从制度和意识形态角度考察,导致财富分配不公的根本原因,是自由主义意识形态和基于自由主义的资本主义政治经济制度。
公平与效率的矛盾,是人类社会的基本问题。围绕这个问题,发展出两种意识形态:一是自由主义,主要诉求是追求机会平等的竞争效率;二是社会主义,主要诉求是追求财富分配的公平。美国秉持自由主义意识形态,处理公平与效率的关系,强调竞争机会平等和效率;鄙视结果平等的社会公平。
从上世纪80年代的“里根-撒切尔主义”,到今天的“特朗普主义”,可以清晰看到自由主义兴衰的轨迹及其对美国社会的影响。前美国总统里根和英国首相撒切尔,极力推崇新自由主义,让资本获利后,再通过“涓滴效应”让普通人“雨露均沾”,缓解因追求效率引起的财富分配不公的社会矛盾。新自由主义政策使美国一段时期内经济充满活力,但与经济活力共生的不平等和贫富分化危机也在酝酿和滋长。
____
待办事项
**A.** 逐字复写财富分配一文中的一段:从含有“公平与效率的矛盾,是人类社会”的词句开始,到“贫富分化危机也在酝酿和滋长。”为止。
**B.** 从财富分配一文的最后一句之后接着往下写。
此后的材料与财富分配一文相互独立,二者没有关联。
____
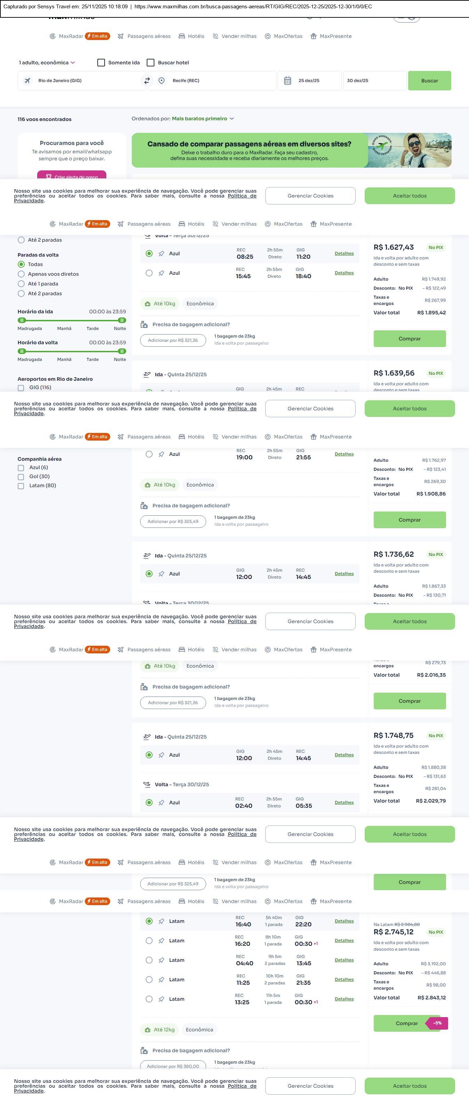The height and width of the screenshot is (1103, 469).
Task: Click the calendar icon in the date field
Action: [288, 80]
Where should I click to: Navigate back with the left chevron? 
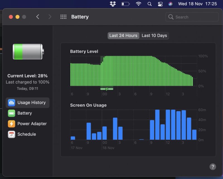38,16
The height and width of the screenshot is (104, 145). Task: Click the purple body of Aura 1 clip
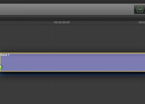click(x=73, y=62)
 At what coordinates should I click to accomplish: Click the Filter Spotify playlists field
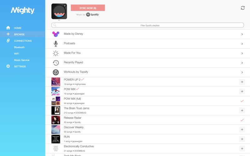pos(148,25)
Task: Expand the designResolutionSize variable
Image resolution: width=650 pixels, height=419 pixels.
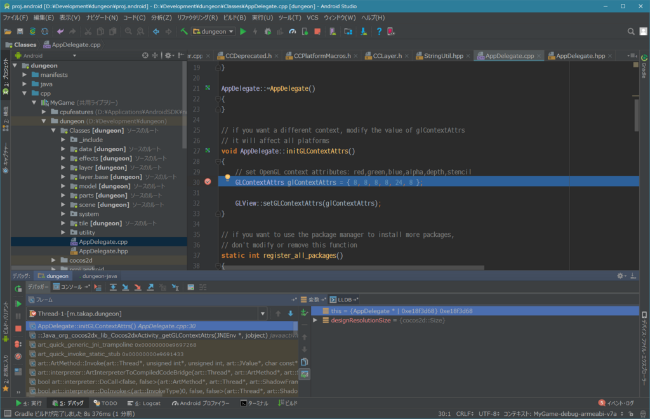Action: (x=315, y=321)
____
练习答案
**A.**
公平与效率的矛盾,是人类社会的基本问题。围绕这个问题,发展出两种意识形态:一是自由主义,主要诉求是追求机会平等的竞争效率;二是社会主义,主要诉求是追求财富分配的公平。美国秉持自由主义意识形态,处理公平与效率的关系,强调竞争机会平等和效率;鄙视结果平等的社会公平。
从上世纪80年代的“里根-撒切尔主义”,到今天的“特朗普主义”,可以清晰看到自由主义兴衰的轨迹及其对美国社会的影响。前美国总统里根和英国首相撒切尔,极力推崇新自由主义,让资本获利后,再通过“涓滴效应”让普通人“雨露均沾”,缓解因追求效率引起的财富分配不公的社会矛盾。新自由主义政策使美国一段时期内经济充满活力,但与经济活力共生的不平等和贫富分化危机也在酝酿和滋长。

**B.**
经济上的不平等,反映到政治光谱上,是政府的左右摇摆。人类社会的政治光谱,社会主义为左,自由主义为右。而在美国的政治光谱中,极少有社会主义的左(桑德斯[12]算一个?)只有自由主义的右和更右。相对于更右,就是左。民主党信奉左翼自由主义;共和党信奉右翼自由主义。
强调机会平等,鄙视结果平等,导致了美国社会效率越高、财富分配就越不公平的悖论。社会撕裂,反映到政治上,就是政治极化、两党恶斗。
特朗普自己是亿万富翁,但在政治上,他把自己装扮成铁锈带产业工人利益的捍卫者,代表蓝领工人和白领打工人利益,提出通过“制造业回流美国”的路径,让“美国再次伟大”的政治口号。这一招果然奏效,二次当选为美国总统。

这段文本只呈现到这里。